**Objective**
Reproduce the records verbatim, starting with the line that contains "The height and width of the screenshot is (456, 701)." and going on through the line that contains "pyautogui.click(x=278, y=107)", with both of those lines included. Omit the pictures from your answer.

**Exercise materials**

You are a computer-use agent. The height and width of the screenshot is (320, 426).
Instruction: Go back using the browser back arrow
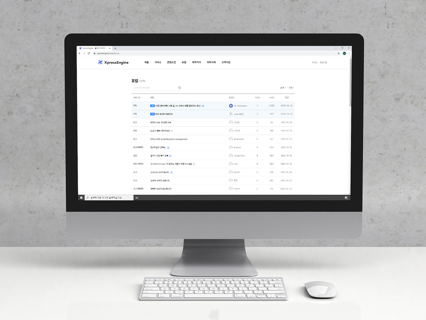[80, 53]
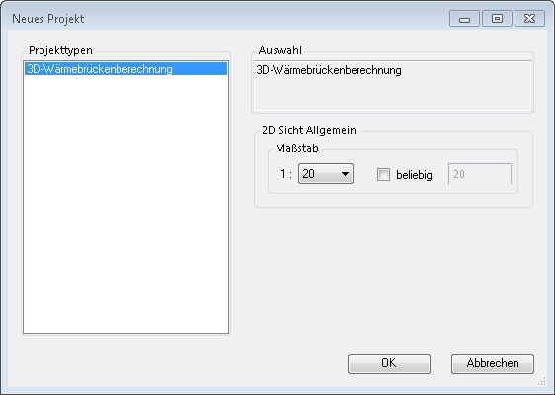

---

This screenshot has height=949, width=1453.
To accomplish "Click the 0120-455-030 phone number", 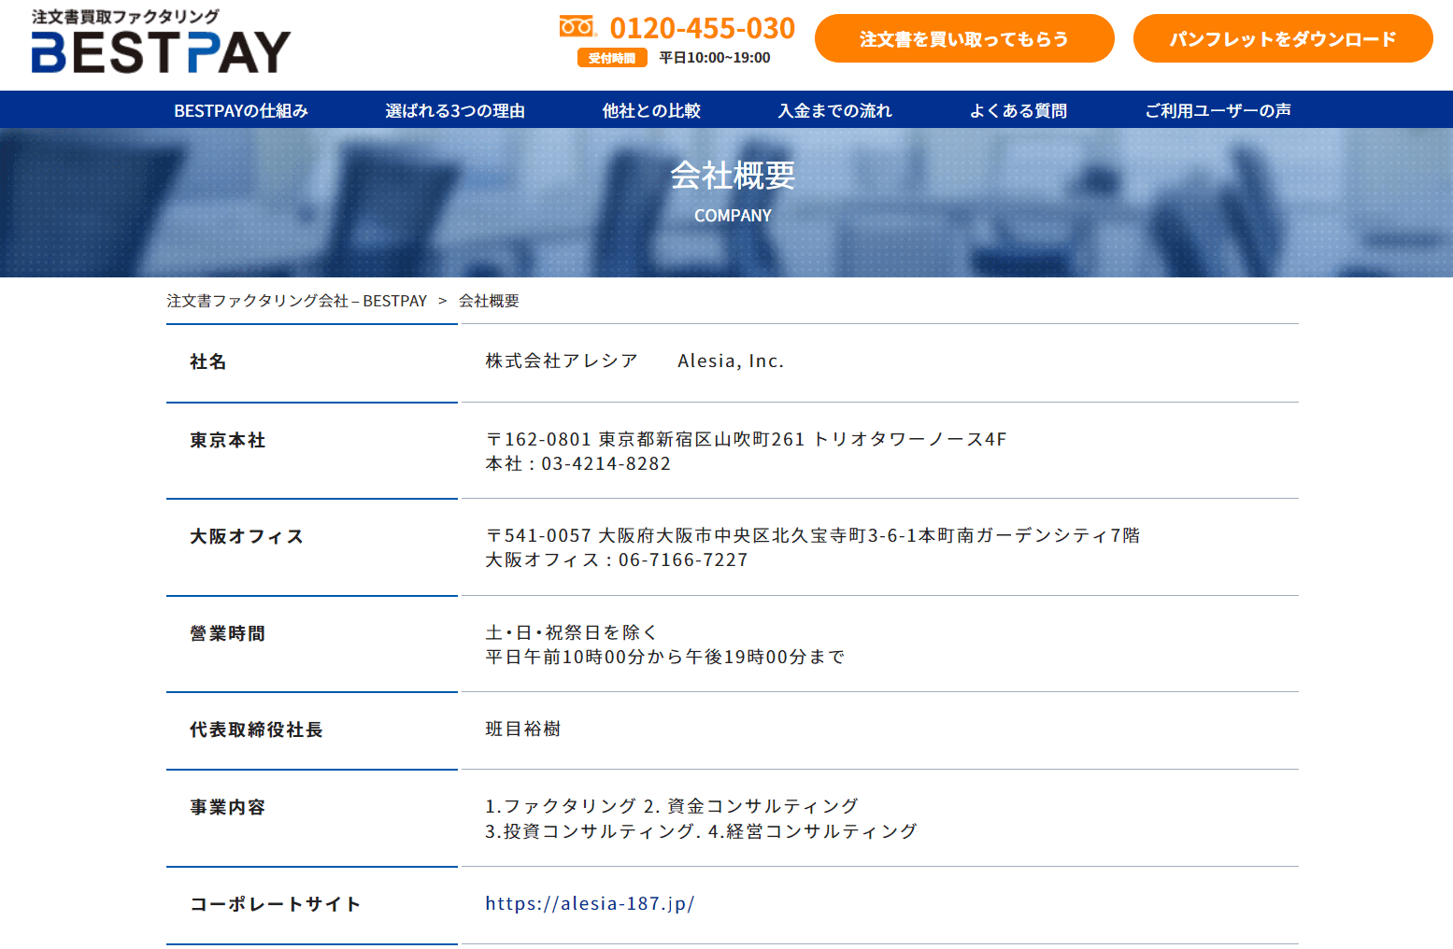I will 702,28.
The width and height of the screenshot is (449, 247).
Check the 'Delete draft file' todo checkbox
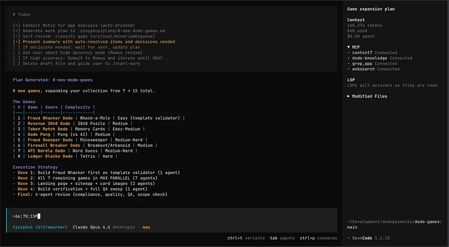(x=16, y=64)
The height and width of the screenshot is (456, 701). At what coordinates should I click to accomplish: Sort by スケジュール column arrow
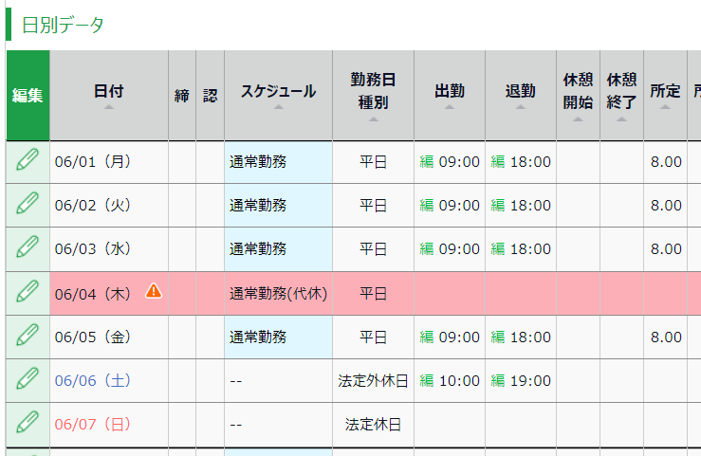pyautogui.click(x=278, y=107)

**Reply to the task**
The height and width of the screenshot is (456, 701). At what coordinates should I click to accomplish: Sort by スケジュール column arrow
pyautogui.click(x=278, y=107)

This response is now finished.